Томно вздыхая, Шура стащила длинные байковые панталоны, обнажив сливочные бедра, и, млея от предстоящего, уселась к любимому мужу на колени. В течение почти часа старенький стул скрипел отчаянно, но геройски выдержал натиск.

 

«Каждый раз – как первый раз! А ведь тридцать лет… уже!» – думала счастливая Шура, приводя себя в порядок.

Пообнимавшись ещё немного, супруги оторвались друг от друга, и дядя Яша проводил жену до выхода под внимательными восхищенными взглядами медсестер. Доктор Ашот Семенович покрутил головой и восторженно шепнул зашедшему в ординаторскую рентгенологу Саше:

– Орёл мужик! И фамилия правильная – Соколов, да!

Тот уважительно хмыкнул. С тех пор это повторялось каждое Шурино посещение и дядя Яша снискал среди персонала славу полового гиганта.

Наконец, настала пора выписки. Накануне дядя Яша устроил палате отвальную, выставив пирог с мясом, винегрет с селедкой и два пузыря белого болгарского вермута. Гульнули на славу, но тихо, чтоб не беспокоить соседей и персонал. Иван подарил очередную модель парусника в бутылке, Кирюша – очень удачный шарж: дядя Яша был изображен гордо сидящим на толчке в позе Большого Орла (и похож был на орла!) с лицом вдохновенным, но напряженным. Так обыгрывалась фамилия «Соколов»! Александр подарил специально сочиненный для семиструнной гитары этюд. Пиратообразный Олег Михайлович подарил скоммунизженный в родном НИИ пузырек спецклея, который клеил всё. Обменялись адресами и телефонами.

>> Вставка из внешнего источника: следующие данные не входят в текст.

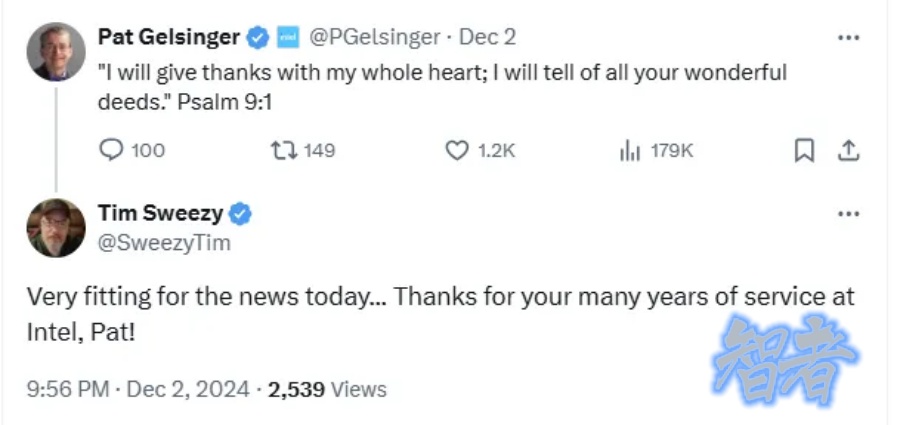900x425 pixels.
Task: Retweet Pat Gelsinger's tweet with 149 reposts
Action: (284, 150)
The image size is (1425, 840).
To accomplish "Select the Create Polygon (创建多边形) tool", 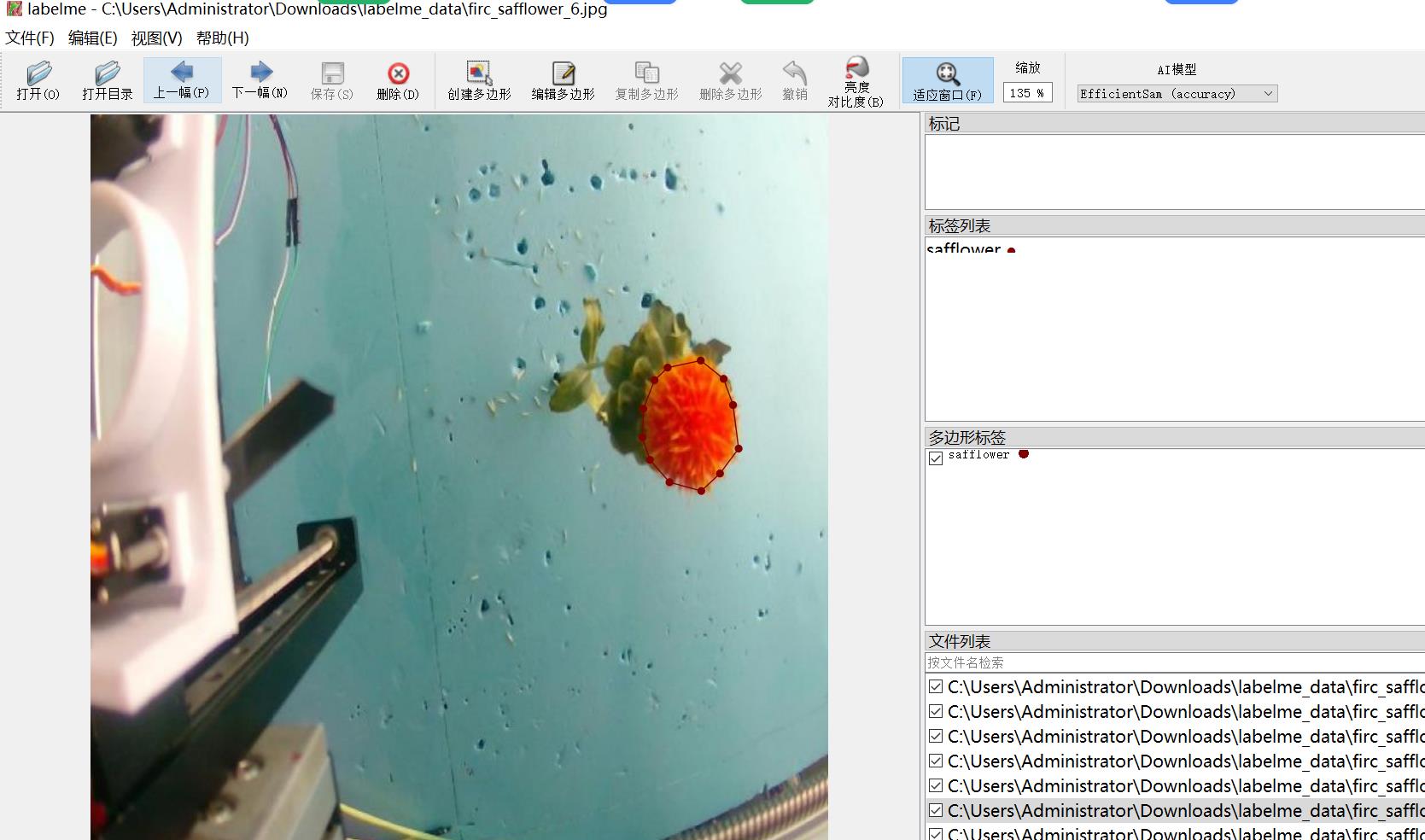I will [479, 80].
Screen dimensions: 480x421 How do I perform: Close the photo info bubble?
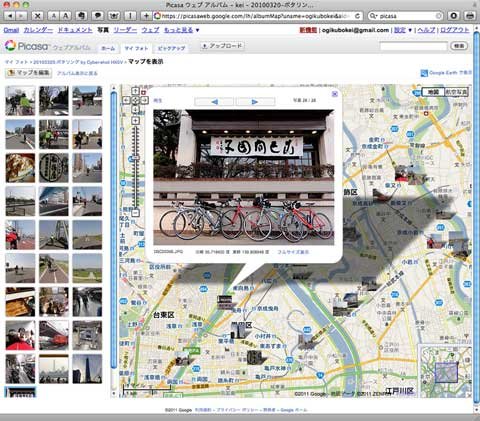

Наутро, сложив вещички в авоську, дождался Шуры, которая приехала с соседом Вивравенаном забирать его на машине (нога все ещё была в гипсе!). Душевно попрощался с доктором (армянский коньячок, пять звездочек!) и медсестрами (большой шоколадный торт!) и, привычно уже постукивая костылями, покинул больницу.

…Десятка пик! Валет пик! Девятка червей! Двадцать одно! Я выиграл, барон! Вы ставили на кон два щелбана, подставляйте лоб, сударь!